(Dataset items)

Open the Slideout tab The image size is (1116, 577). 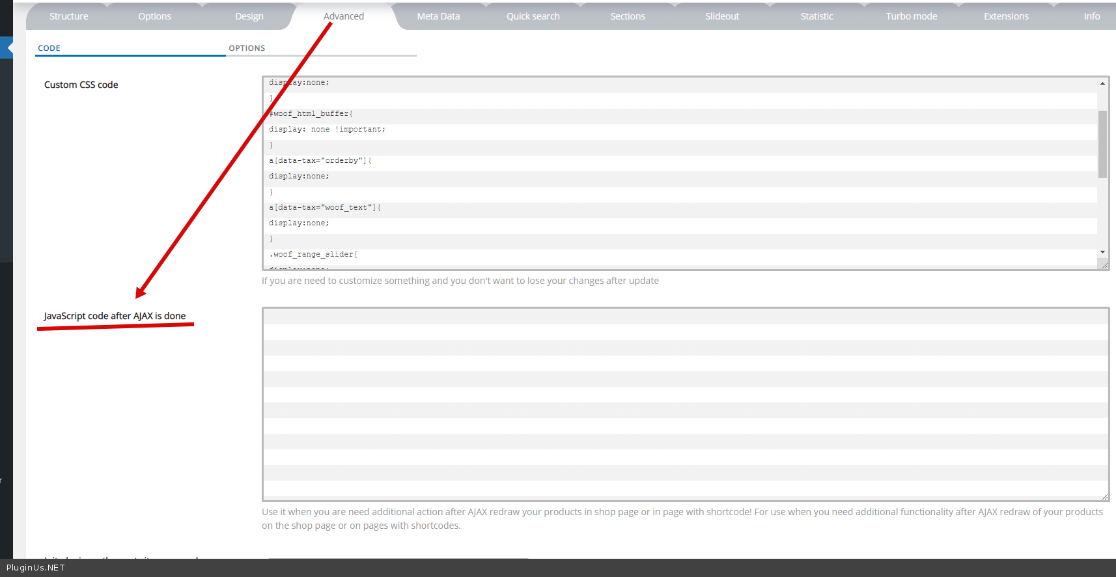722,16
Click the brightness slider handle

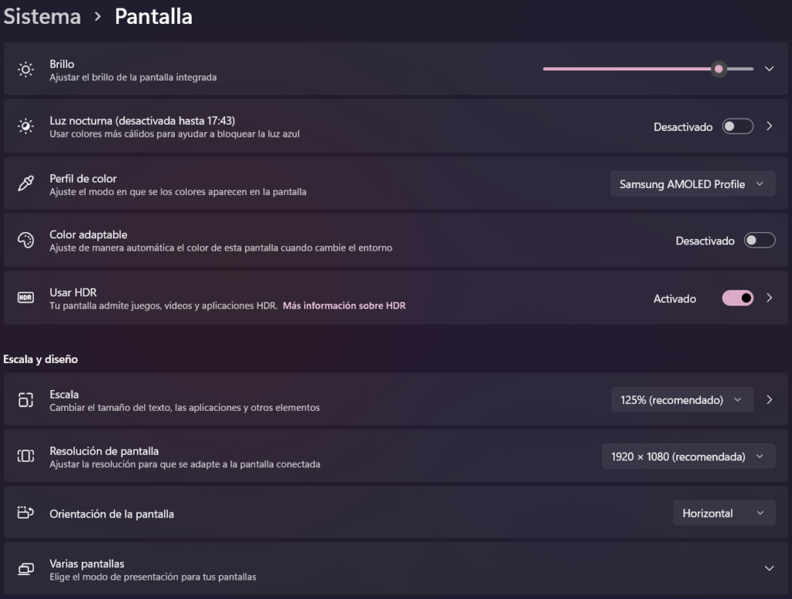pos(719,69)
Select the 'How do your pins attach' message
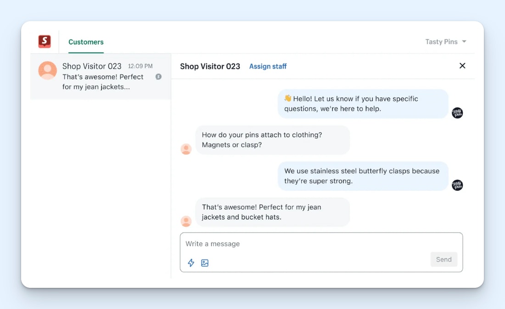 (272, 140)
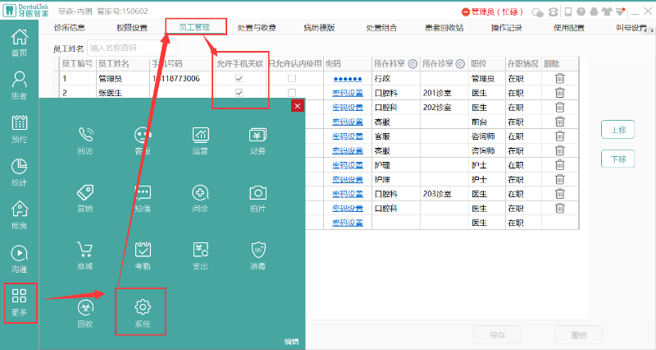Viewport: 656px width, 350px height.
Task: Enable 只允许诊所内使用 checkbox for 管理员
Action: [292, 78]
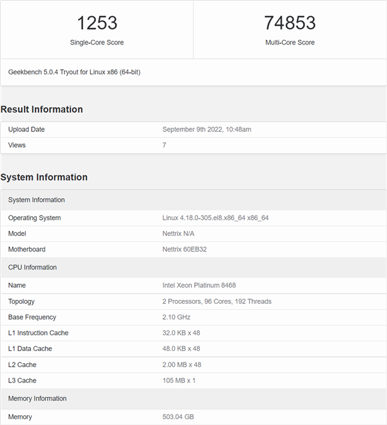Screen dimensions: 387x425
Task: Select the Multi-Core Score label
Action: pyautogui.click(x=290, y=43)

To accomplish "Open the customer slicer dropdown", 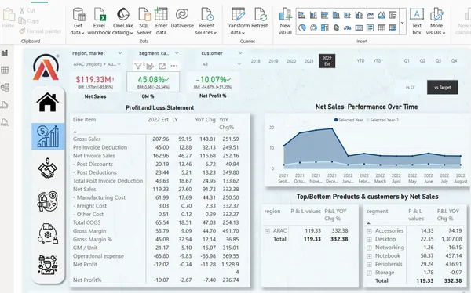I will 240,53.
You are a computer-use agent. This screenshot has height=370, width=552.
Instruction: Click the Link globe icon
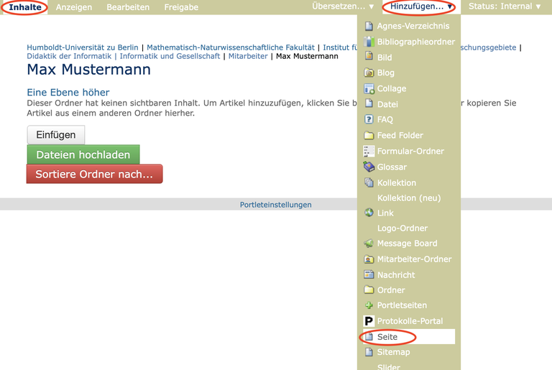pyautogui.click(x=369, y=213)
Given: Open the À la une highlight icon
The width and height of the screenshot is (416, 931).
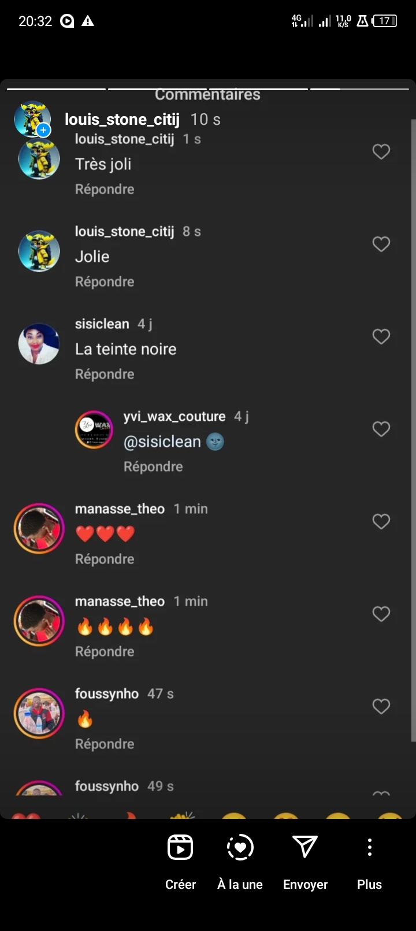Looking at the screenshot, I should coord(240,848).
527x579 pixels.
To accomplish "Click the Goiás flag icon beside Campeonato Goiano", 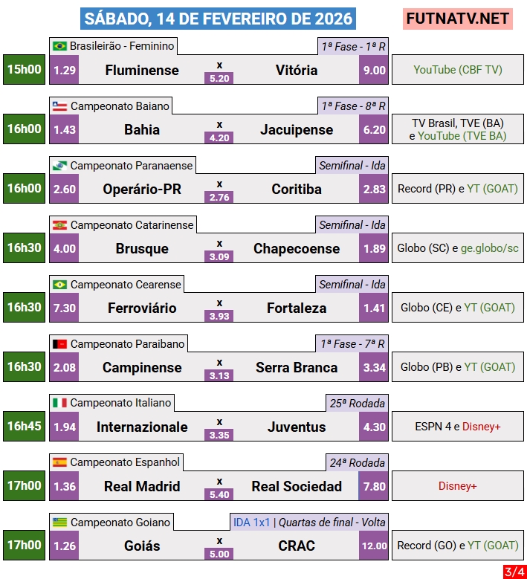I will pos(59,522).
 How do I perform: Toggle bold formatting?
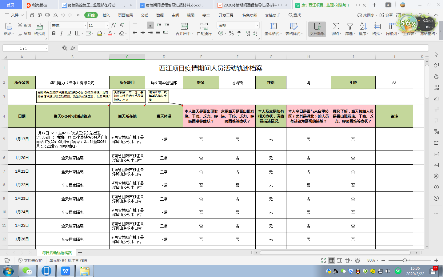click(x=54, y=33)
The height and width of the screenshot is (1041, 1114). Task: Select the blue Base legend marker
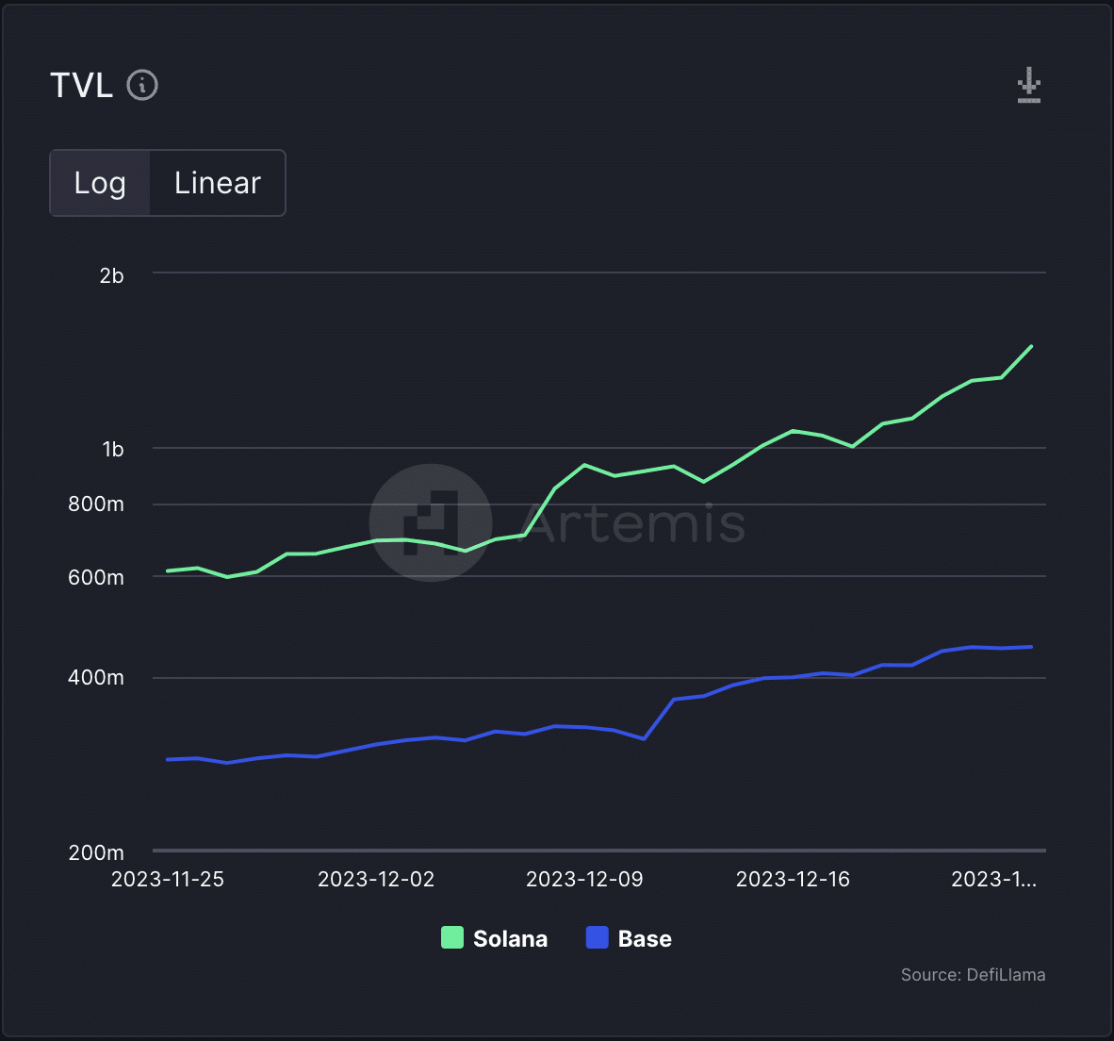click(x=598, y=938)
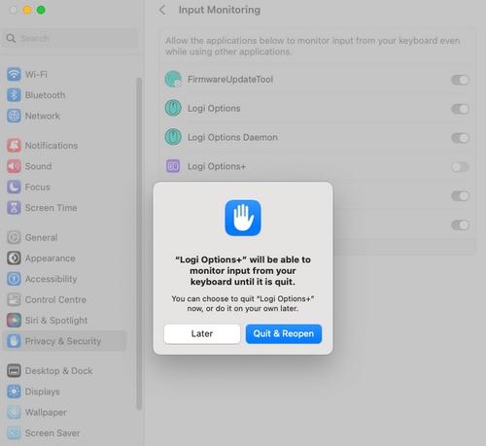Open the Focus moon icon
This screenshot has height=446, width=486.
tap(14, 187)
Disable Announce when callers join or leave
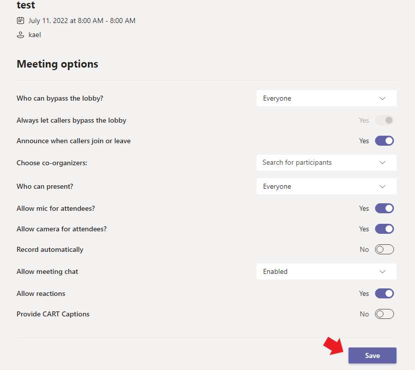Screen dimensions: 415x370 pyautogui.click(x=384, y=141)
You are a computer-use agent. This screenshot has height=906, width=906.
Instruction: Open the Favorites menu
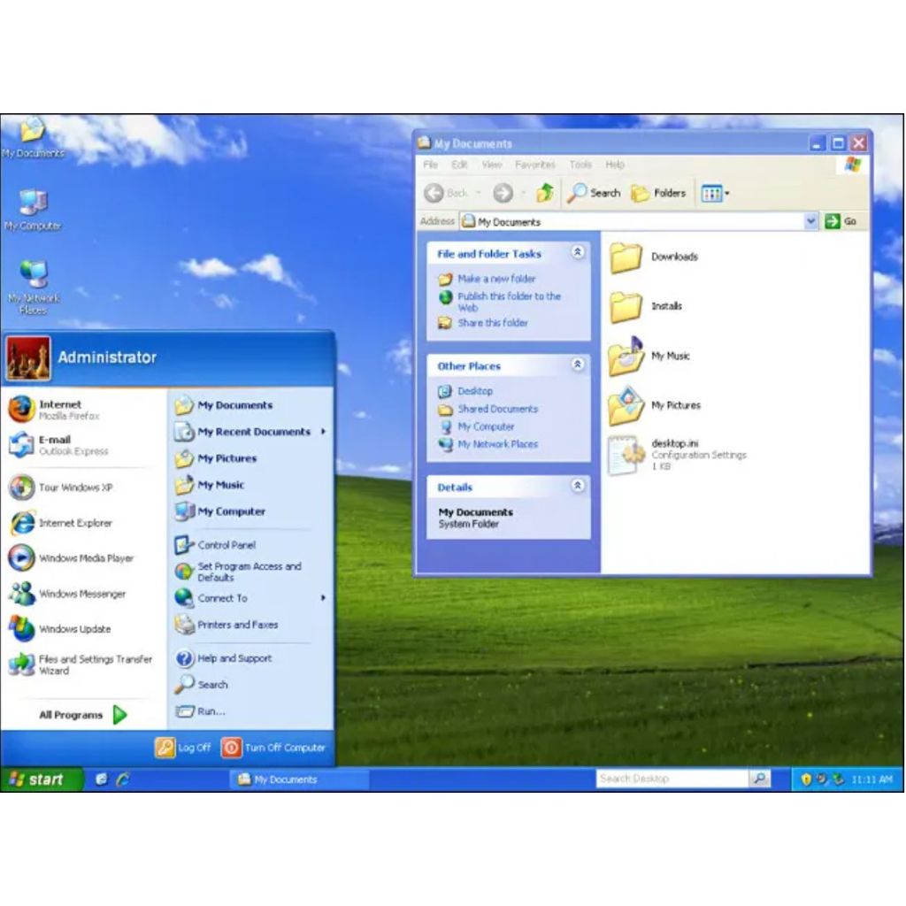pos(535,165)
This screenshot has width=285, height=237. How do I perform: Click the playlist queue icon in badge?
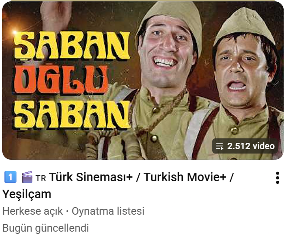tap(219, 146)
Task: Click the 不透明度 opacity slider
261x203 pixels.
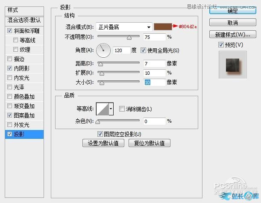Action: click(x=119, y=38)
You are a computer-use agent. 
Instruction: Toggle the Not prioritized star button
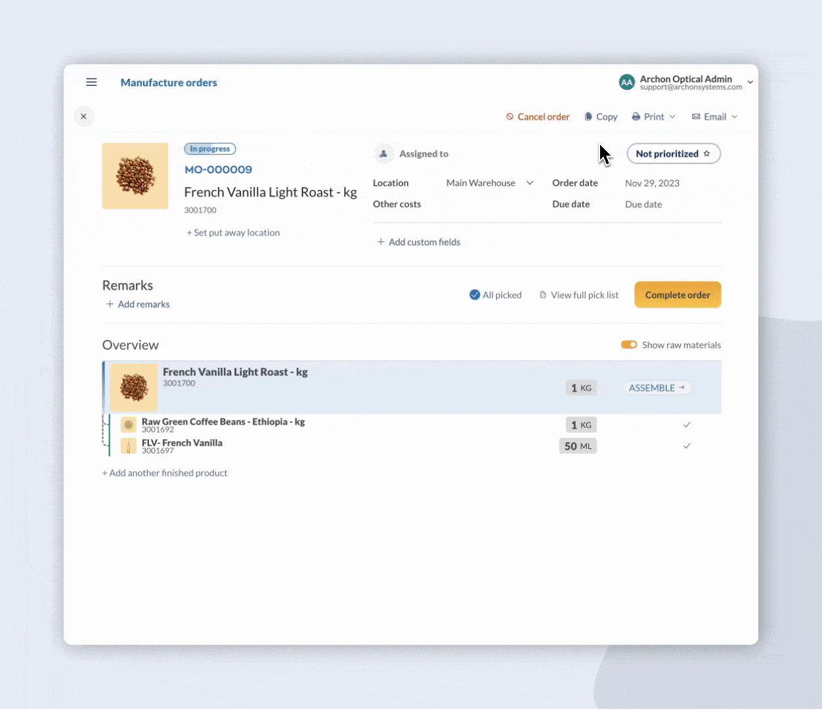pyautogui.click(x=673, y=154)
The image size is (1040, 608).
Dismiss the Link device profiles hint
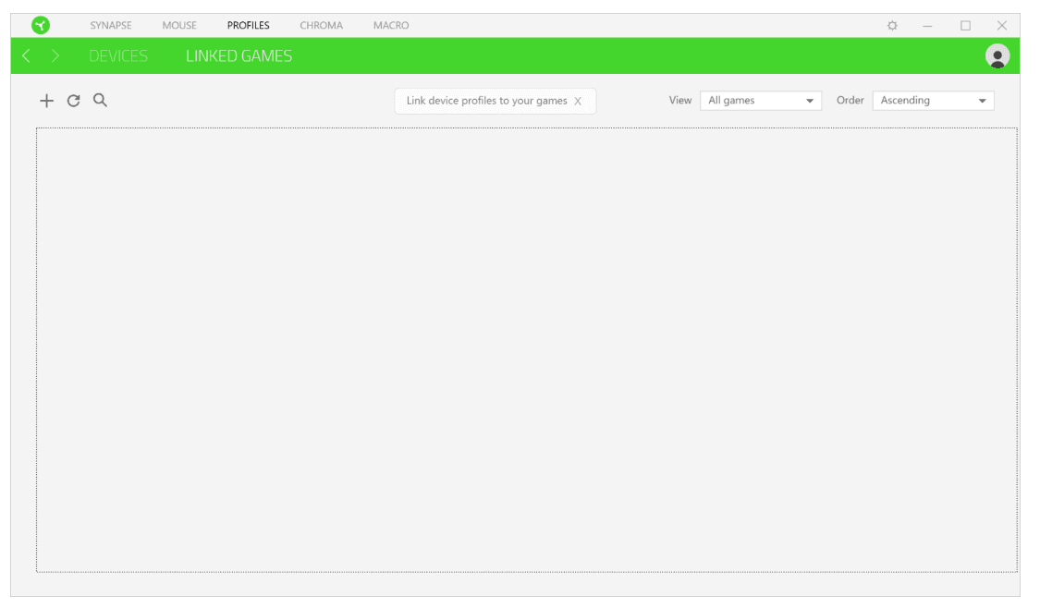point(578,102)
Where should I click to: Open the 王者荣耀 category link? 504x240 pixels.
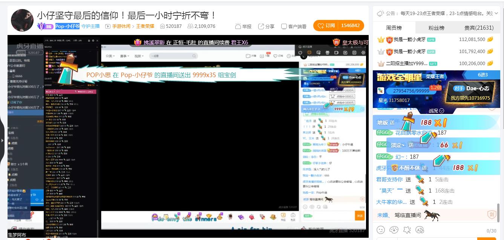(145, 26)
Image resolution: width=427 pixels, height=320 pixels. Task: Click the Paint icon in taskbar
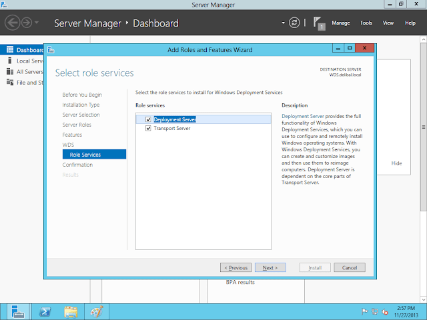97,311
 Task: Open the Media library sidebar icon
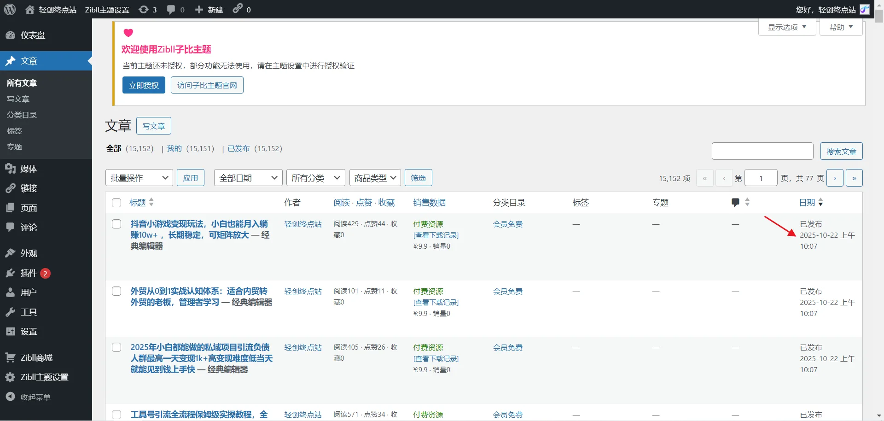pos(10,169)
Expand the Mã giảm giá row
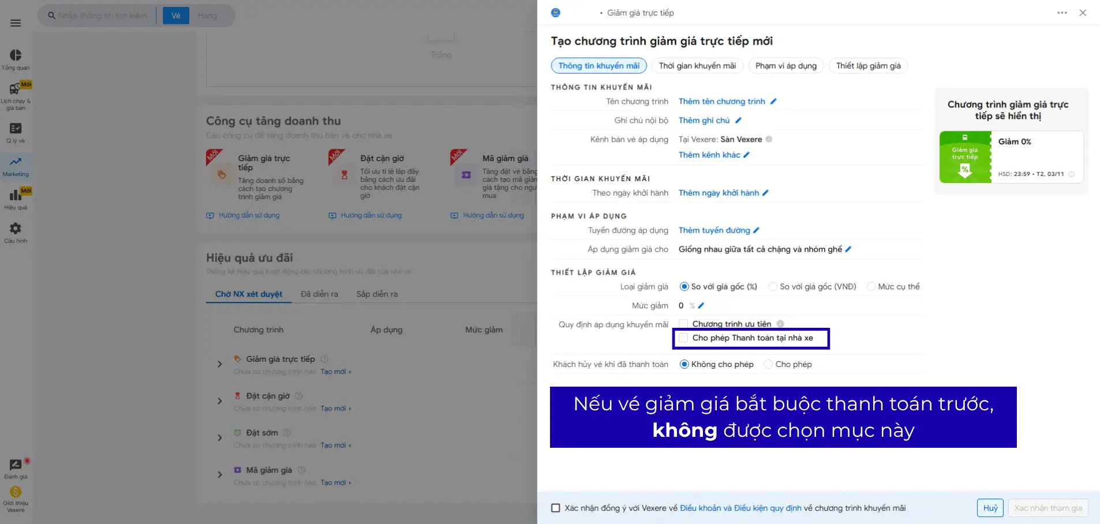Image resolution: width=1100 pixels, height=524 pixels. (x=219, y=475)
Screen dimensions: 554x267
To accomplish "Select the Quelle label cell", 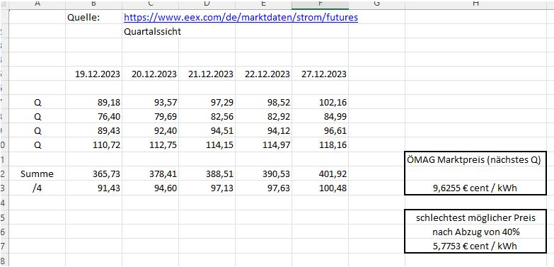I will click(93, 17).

_Exercise_.
Go through the entries above and tally each line that has the word "computer"; reply with the tally and nothing else.

_Task response_.
3